Thursday, March 19, 2015

Star Wars Taxonomy

The Han solo agnostid trilobite is called "solo" because it's the
only species in the genus Han (via). Sure. I buy that.

Since the days of Swedish botanist Carl Linnaeus (1707–1778) and his major works Systema Naturae (1st Edition in 1735), and in fact, to some degree beforehand, categorizing life as we know it and building the greater family tree of organisms has been a major scientific endeavour which has helped us to understand where we all come from. The taxonomists I have known, do fascinating and important work, to map who is out there and where they came from and what they are doing.

Today is Taxonomy Appreciation Day (#TaxonomyDay). So, I thought I would take the chance to appreciate not only their fundamental research contributions to categorizing the organisms of the world, but their inventiveness in naming and relating discoveries to important culture - specifically Star Wars. Because this is what serious science is all about.

Consider the one and only species in the genus Han, an agnostif trilobite (above), officially named after the Han Chinese (the fossil is from northern Hunan Province, China). As the sole Han, a monotypic taxon, it must of course be called 'solo'. The similarity of the name Han solo and Han Solo of the original Star Wars triology are purely coincidental, no doubt. (via Buzzfeed)

The 1997 "Special Edition" of Star Wars depicts Greedo
firing a shot at Han Solo shortly before Han reponds in kind.
In the original 1977 release, Han is the only one to fire. (wikipedia)

Many Star Wars fans will recall the 'Han shot first' controversy. The original 1977 version of Star Wars shows Han shooting the body hunter Greedo first; this was changed for the 1997 Special Edition.  A fairly recently-discovered species of  suckermouth armored catfish was named Peckoltia greedoi by an Auburn University trio led by Jonathan Armbruster. Because life is odd, the choice is less of a stretch than you might imagine. See for yourself:

Images: Auburn University via Flickr & Greedo picture courtesy

The trapdoor spider Aptostichus sarlacc (Bond, 2012) is named for the sarlacc sand-pit creature from Star Wars Episode VI: Return of the Jedi who consumes people and animals thrown into his gaping maw. I don't actually know what type of trapdoor spider is shown below, but I think it illustrates why they might remind you of the hole in the sand from which no one returns.

The Great Pit of Carkoon with the original
sarlacc from Return of the Jedi (1983) (via wikipedia)

A trapdoor spider (via)
Scanning electron microscope image of the oribatid mite Darthvaderum apparently reminded Hunt (1996) of a certain villain's helmut.

Darthvaderum versus Darth Vader (via quazoo)

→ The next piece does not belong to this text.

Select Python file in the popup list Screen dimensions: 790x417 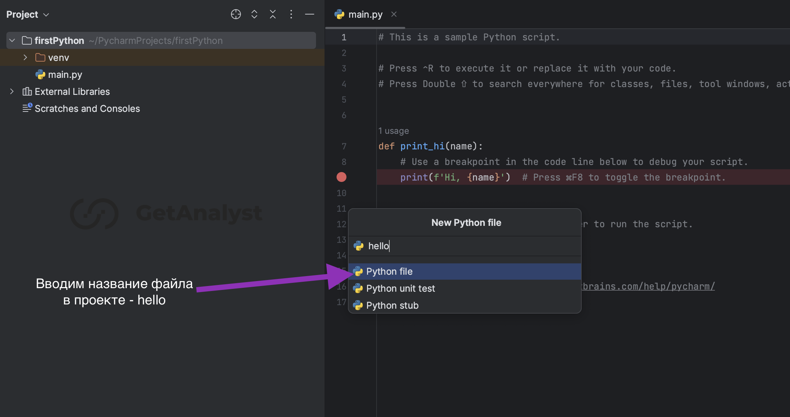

"Yoda purpurata, or "purple Yoda."The reddish-purple acorn worm was found about 1.5 miles beneath the surface of the Atlantic Ocean, and the large lips in either side of its head region that reminded researchers of the floppy-eared Stars Wars character Yoda." Credit: David Shale via livescience
Yoda in The Empire Strikes Back via wikipedia
Well-loved, diminuative, ancient, green jedi teacher Yoda is honoured in the names of both with an acorn worm, Yoda purpurata, and a parasitic isopod Albunione yoda, with lips and lateral flaps, respectively, which protrude from their heads and remind researchers of Yoda's long, pointy ears. Neither geography, nor shape explains the Tetramorium jedi ant, named for the Star Wars jedi knights. They do not even have any light sabers.